** Start Passage given **

Donor Strategy Papers for the Asian sample are available for 14 countries in the case of World Bank Country Assistance Strategies (CAS) and 19 countries in the case of EU Country Strategy Papers (CSP). Table 4.10 summarizes our findings (Annex 4 Tables 4.B and 4.C provide a detailed analysis of CAS and EU CSP for each country).

Table 4.10 Inclusion of the fisheries sector in Asian World Bank CAS and EU CSPs

Criteria/ Value

1

2

3

Average

Issues

CAS

China, India, Indonesia, Laos, Thailand, Viet Nam

Cambodia, Pakistan, Philippines, Yemen


1.0


EU

Bangladesh, Cambodia, Korea, Laos, Malaysia, Philippines, Sri Lanka, Viet Nam, Yemen

Indonesia, Thailand


0.684

Links

CAS

Bangladesh, Philippines, Yemen

Cambodia


0.357


EU


Cambodia, Sri Lanka


0.211

Responses

CAS

Bangladesh, Philippines, Viet Nam

Indonesia, Yemen


0.5


EU

Bangladesh, Philippines, Viet Nam

Yemen

Cambodia, Sri Lanka

0.579

* The average is presently computed with reference to fourteen countries in the case of CAS (nine countries do not have a CAS in the public domain), and nineteen (for four countries no CSP is available).

The CAS -with a total of ten documents (71.4 percent) containing relevant references- are strong in terms of fisheries issues. General issues raised include the intention to raise the quality of aquatic products (China), the role of research and extension services in raising production (Lao PDR), donor support to the sector (Viet Nam, Philippines), fisheries related environmental issues (India, Indonesia, Philippines, Thailand), and the vulnerability of fishers to HIV/AIDS (Thailand). Whereas six countries (China, India, Indonesia, Lao PDR, Thailand, Viet Nam; 42.9 percent) merely comment on such issues, four (28.6 percent) provide more extended discussions with regards to common property resource access of the poor (including fishing grounds), the adverse effects of poor physical infrastructure on fisheries productivity and livelihoods and the role of Cambodian trans-border migrants in Thailand's fish processing industry (Cambodia), the development potential of the coastal strip on the Arabian sea for fisheries and related industries (Pakistan), the government strategy for agricultural and fisheries modernization (Philippines), and environmental issues and fisheries growth potential (Yemen).

** End Passage given **

Written exercise A |
Answer from the passage on fisheries in donor strategy papers:
(i) For how many Asian countries are World Bank Country Assistance Strategies available?
(ii) Which issue concerning fishers is raised for Thailand?
(iii) What development potential is discussed for Pakistan?
Written exercise B |
Translate this sentence from the passage on fisheries in donor strategy papers into Spanish: "The CAS -with a total of ten documents (71.4 percent) containing relevant references- are strong in terms of fisheries issues."
The data that comes next has no connection to the passage on fisheries in donor strategy papers.

** Start Material **

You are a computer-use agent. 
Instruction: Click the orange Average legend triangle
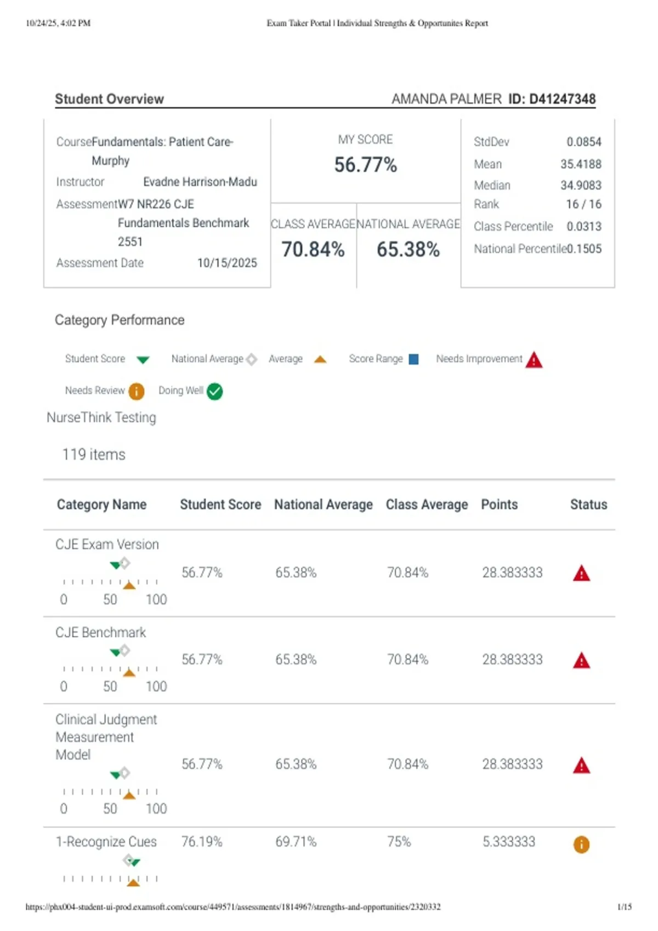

** End Material **

Exercise answer A |
(i) 14 countries.
(ii) The vulnerability of fishers to HIV/AIDS.
(iii) The development potential of the coastal strip on the Arabian sea for fisheries and related industries.

Exercise answer B |
Los CAS, con un total de diez documentos (71,4 por ciento) que contienen referencias pertinentes, son sólidos en cuanto a los temas pesqueros.